- **Task to complete**: Repeat exactly the lines below that lie between the line with "About Jennifer (69, 2102)" and the line with "(404) 403-9855 (92, 1994)", counting both of those lines as part of the answer.

- **Excerpted data**:

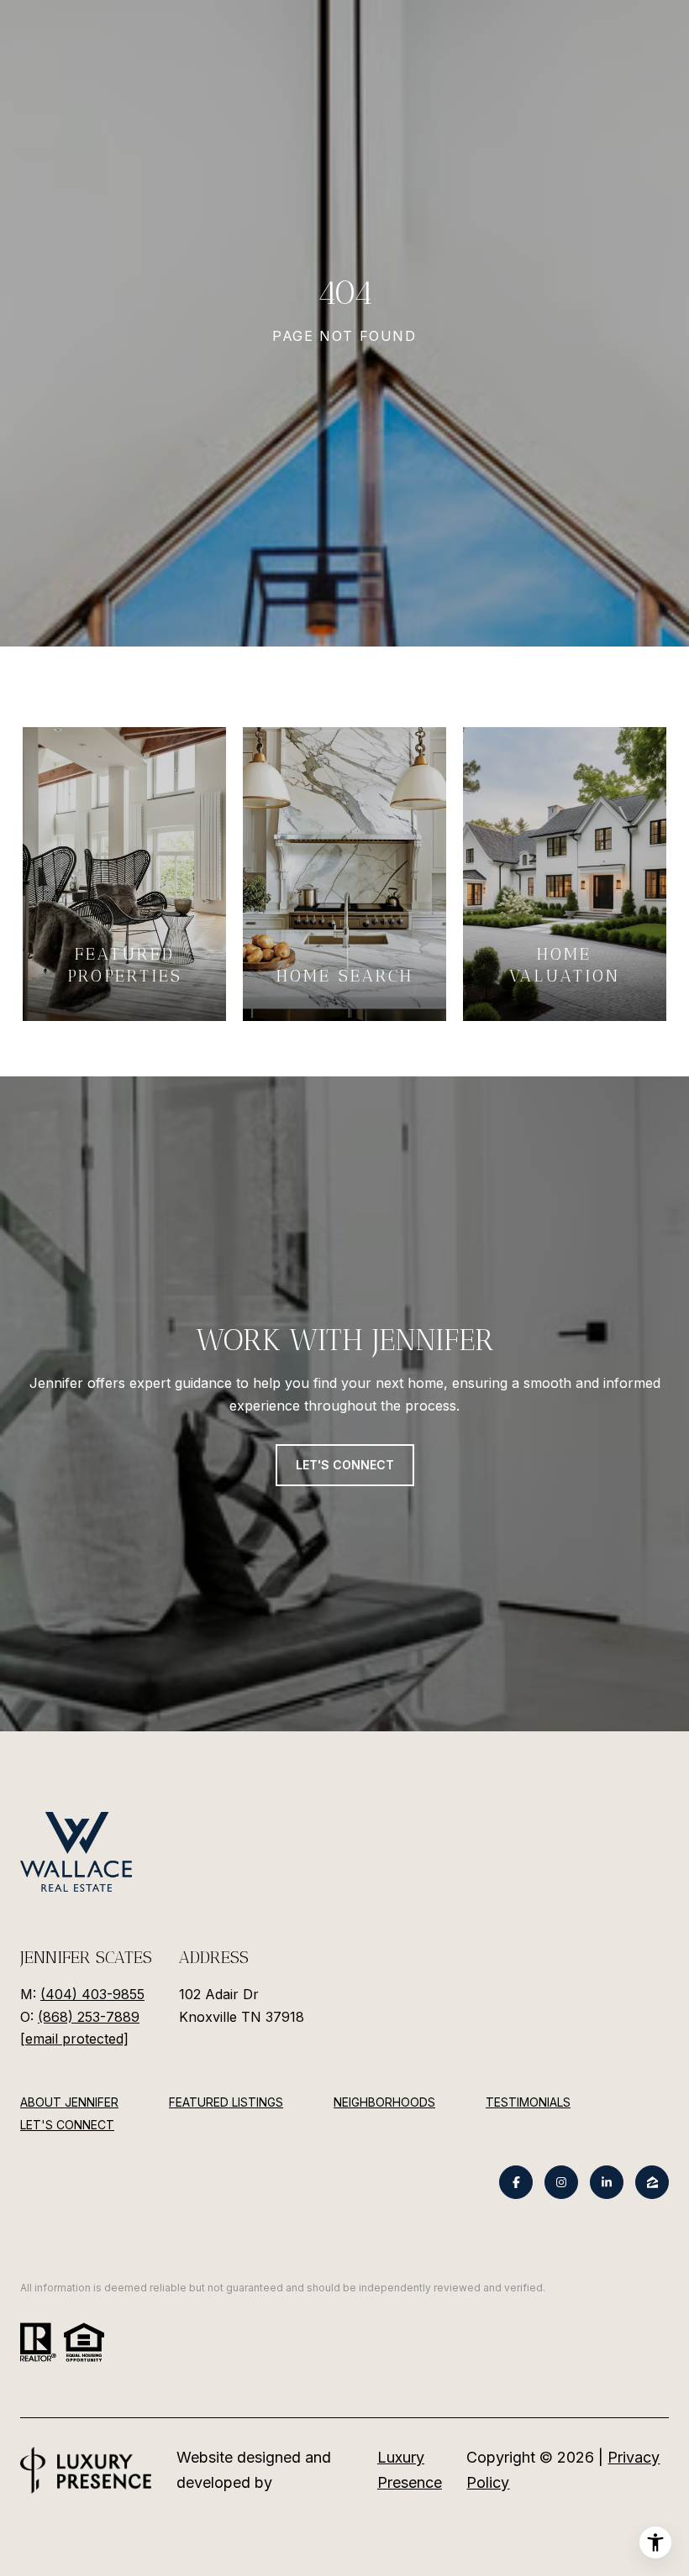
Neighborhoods (384, 2102)
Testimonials (528, 2102)
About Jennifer (69, 2102)
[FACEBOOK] (516, 2182)
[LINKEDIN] (606, 2182)
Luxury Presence (409, 2469)
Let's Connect (67, 2125)
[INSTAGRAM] (561, 2182)
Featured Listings (226, 2102)
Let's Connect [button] (345, 1465)
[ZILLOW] (652, 2182)
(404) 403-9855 (92, 1994)
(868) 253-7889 (88, 2016)
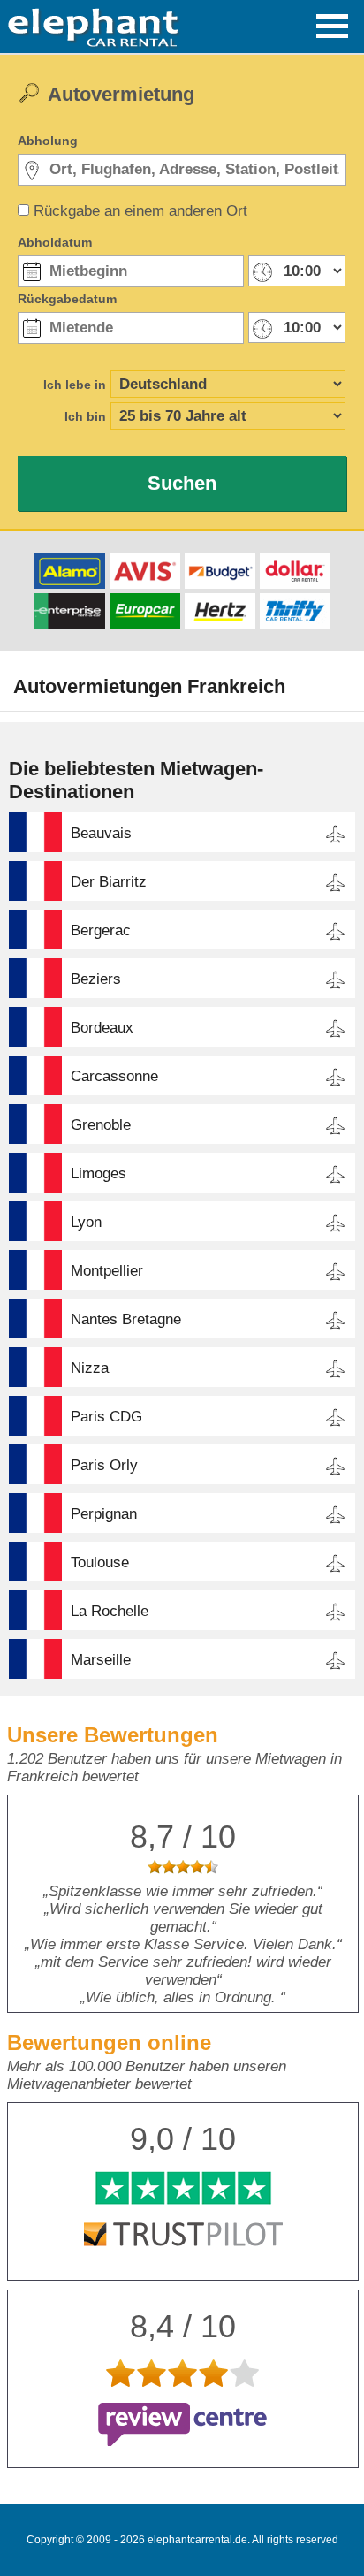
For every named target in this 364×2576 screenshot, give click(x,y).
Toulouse (100, 1562)
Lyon (86, 1222)
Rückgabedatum (67, 299)
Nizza (90, 1368)
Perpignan (104, 1513)
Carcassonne (114, 1076)
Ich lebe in (74, 384)
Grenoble (101, 1125)
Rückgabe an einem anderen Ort (140, 210)
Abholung (48, 140)
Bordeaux (102, 1027)
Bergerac (101, 930)
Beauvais (101, 833)
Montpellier (107, 1270)
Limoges (98, 1173)
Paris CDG (106, 1416)
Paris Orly (104, 1465)
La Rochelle (109, 1611)
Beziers (96, 979)
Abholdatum (55, 242)
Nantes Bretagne (126, 1319)
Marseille (101, 1659)
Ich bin (85, 416)
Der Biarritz (109, 881)
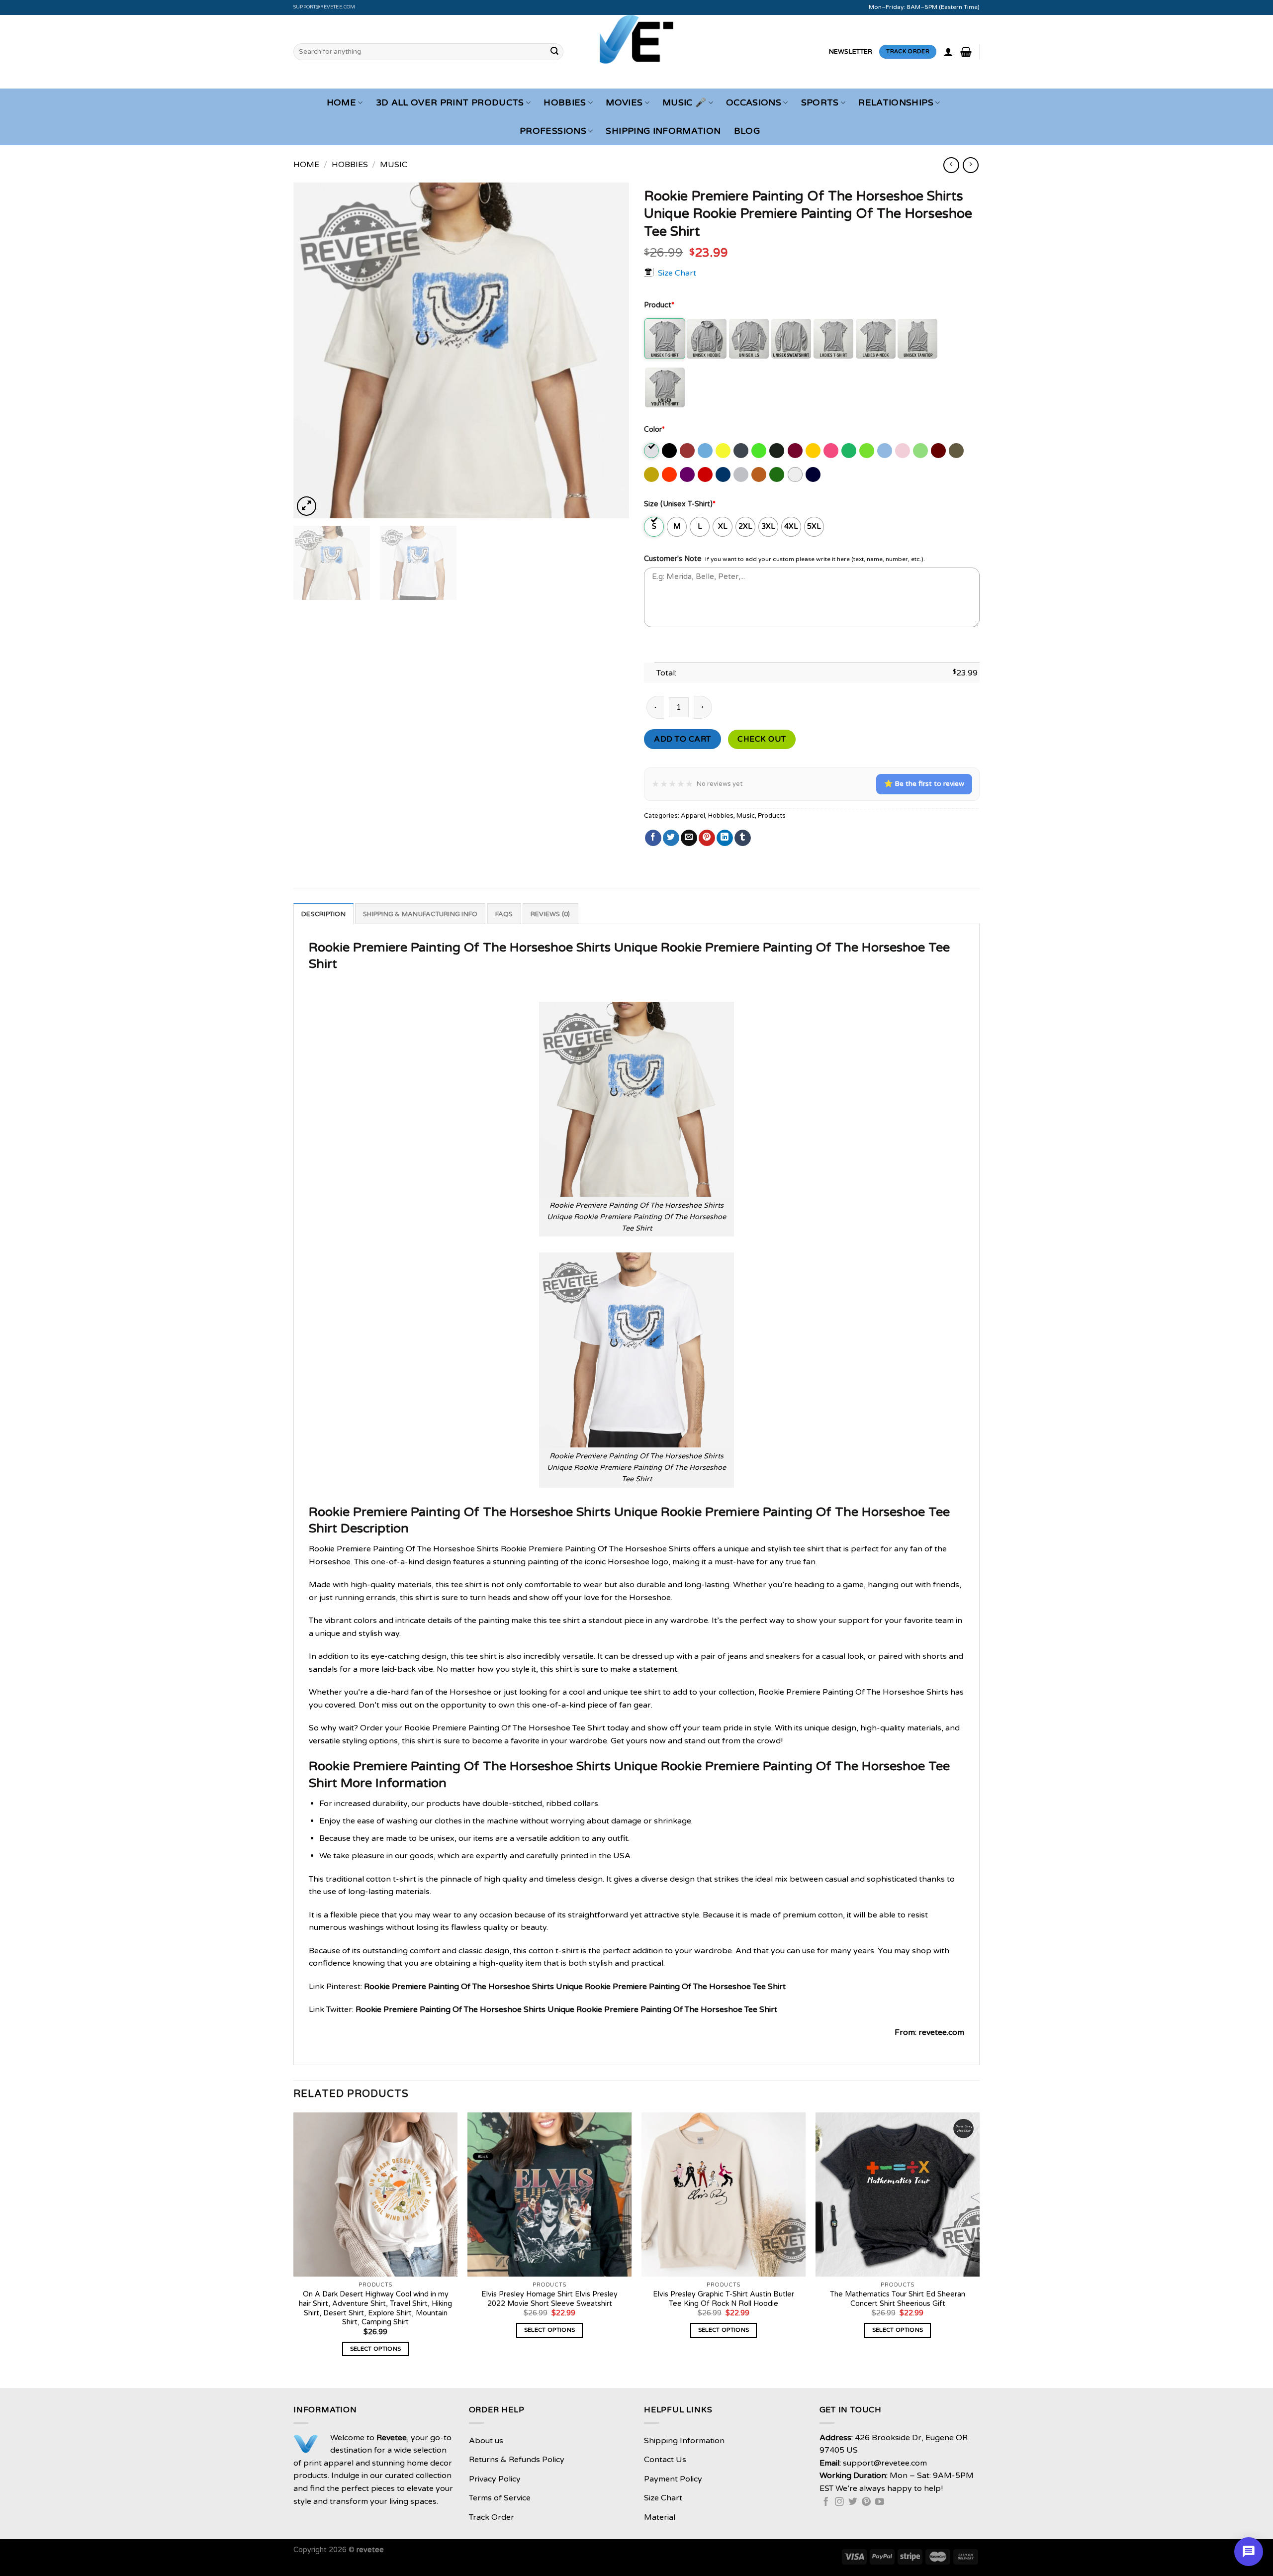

- **Response to the task**:
About Jennifer (69, 2102)
[FACEBOOK] (516, 2182)
[LINKEDIN] (606, 2182)
Luxury Presence (409, 2469)
Let's Connect (67, 2125)
[INSTAGRAM] (561, 2182)
Featured Listings (226, 2102)
Let's Connect [button] (345, 1465)
[ZILLOW] (652, 2182)
(404) 403-9855 (92, 1994)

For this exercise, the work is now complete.